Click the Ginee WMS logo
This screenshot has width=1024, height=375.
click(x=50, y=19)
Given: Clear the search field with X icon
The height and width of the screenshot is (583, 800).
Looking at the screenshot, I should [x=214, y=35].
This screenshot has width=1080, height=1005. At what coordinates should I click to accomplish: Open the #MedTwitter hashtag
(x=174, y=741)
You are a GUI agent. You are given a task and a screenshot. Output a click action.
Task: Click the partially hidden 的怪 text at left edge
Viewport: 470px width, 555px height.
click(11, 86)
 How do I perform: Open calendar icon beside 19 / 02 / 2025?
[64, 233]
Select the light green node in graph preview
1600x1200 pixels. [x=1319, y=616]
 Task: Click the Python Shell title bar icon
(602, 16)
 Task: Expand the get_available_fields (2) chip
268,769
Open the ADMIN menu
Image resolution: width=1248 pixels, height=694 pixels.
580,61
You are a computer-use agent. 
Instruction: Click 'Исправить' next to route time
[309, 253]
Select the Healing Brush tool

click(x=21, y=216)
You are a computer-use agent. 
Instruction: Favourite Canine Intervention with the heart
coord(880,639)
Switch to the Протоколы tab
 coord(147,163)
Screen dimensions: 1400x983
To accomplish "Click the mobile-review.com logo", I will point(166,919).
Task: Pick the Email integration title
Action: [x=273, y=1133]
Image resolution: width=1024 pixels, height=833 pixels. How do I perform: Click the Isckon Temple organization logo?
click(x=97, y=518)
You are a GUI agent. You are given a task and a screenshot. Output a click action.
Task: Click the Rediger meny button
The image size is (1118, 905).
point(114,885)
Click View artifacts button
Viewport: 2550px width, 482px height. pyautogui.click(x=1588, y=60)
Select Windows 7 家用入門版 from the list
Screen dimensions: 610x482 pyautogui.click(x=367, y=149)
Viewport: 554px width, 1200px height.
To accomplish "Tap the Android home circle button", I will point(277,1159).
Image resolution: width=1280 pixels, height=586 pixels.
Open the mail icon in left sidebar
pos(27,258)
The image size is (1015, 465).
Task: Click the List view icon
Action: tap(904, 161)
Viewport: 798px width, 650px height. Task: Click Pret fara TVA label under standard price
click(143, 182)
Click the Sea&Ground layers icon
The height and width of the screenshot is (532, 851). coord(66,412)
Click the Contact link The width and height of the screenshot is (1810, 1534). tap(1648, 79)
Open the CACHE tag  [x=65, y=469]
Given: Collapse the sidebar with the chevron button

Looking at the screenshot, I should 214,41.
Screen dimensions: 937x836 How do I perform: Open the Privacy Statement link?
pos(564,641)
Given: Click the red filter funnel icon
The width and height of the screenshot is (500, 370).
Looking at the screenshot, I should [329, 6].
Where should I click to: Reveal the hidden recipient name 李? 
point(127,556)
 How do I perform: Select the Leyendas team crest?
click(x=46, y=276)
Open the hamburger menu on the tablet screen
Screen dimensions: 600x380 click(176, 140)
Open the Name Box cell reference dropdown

------------------------------------------------------------------------

# GOAL OF THE EXERCISE
Write each record out again exactly.

# EXERCISE OUTPUT
Click the Ginee WMS logo
This screenshot has width=1024, height=375.
click(x=50, y=19)
Given: Clear the search field with X icon
The height and width of the screenshot is (583, 800).
Looking at the screenshot, I should [x=214, y=35].
This screenshot has width=1080, height=1005. At what coordinates should I click to accomplish: Open the #MedTwitter hashtag
(x=174, y=741)
You are a GUI agent. You are given a task and a screenshot. Output a click action.
Task: Click the partially hidden 的怪 text at left edge
Viewport: 470px width, 555px height.
click(11, 86)
 How do I perform: Open calendar icon beside 19 / 02 / 2025?
[64, 233]
Select the light green node in graph preview
1600x1200 pixels. [x=1319, y=616]
 Task: Click the Python Shell title bar icon
(602, 16)
 Task: Expand the get_available_fields (2) chip
268,769
Open the ADMIN menu
Image resolution: width=1248 pixels, height=694 pixels.
580,61
You are a computer-use agent. 
Instruction: Click 'Исправить' next to route time
[309, 253]
Select the Healing Brush tool

click(x=21, y=216)
You are a computer-use agent. 
Instruction: Favourite Canine Intervention with the heart
coord(880,639)
Switch to the Протоколы tab
 coord(147,163)
Screen dimensions: 1400x983
To accomplish "Click the mobile-review.com logo", I will point(166,919).
Task: Pick the Email integration title
Action: [x=273, y=1133]
Image resolution: width=1024 pixels, height=833 pixels. How do I perform: Click the Isckon Temple organization logo?
click(x=97, y=518)
You are a GUI agent. You are given a task and a screenshot. Output a click action.
Task: Click the Rediger meny button
The image size is (1118, 905).
point(114,885)
Click View artifacts button
Viewport: 2550px width, 482px height. pyautogui.click(x=1588, y=60)
Select Windows 7 家用入門版 from the list
Screen dimensions: 610x482 pyautogui.click(x=367, y=149)
Viewport: 554px width, 1200px height.
To accomplish "Tap the Android home circle button", I will point(277,1159).
Image resolution: width=1280 pixels, height=586 pixels.
Open the mail icon in left sidebar
pos(27,258)
The image size is (1015, 465).
Task: Click the List view icon
Action: tap(904, 161)
Viewport: 798px width, 650px height. Task: Click Pret fara TVA label under standard price
click(143, 182)
Click the Sea&Ground layers icon
The height and width of the screenshot is (532, 851). coord(66,412)
Click the Contact link The width and height of the screenshot is (1810, 1534). tap(1648, 79)
Open the CACHE tag  [x=65, y=469]
Given: Collapse the sidebar with the chevron button

Looking at the screenshot, I should 214,41.
Screen dimensions: 937x836 How do I perform: Open the Privacy Statement link?
pos(564,641)
Given: Click the red filter funnel icon
The width and height of the screenshot is (500, 370).
Looking at the screenshot, I should [329, 6].
Where should I click to: Reveal the hidden recipient name 李? 
point(127,556)
 How do I perform: Select the Leyendas team crest?
click(x=46, y=276)
Open the hamburger menu on the tablet screen
Screen dimensions: 600x380 click(176, 140)
Open the Name Box cell reference dropdown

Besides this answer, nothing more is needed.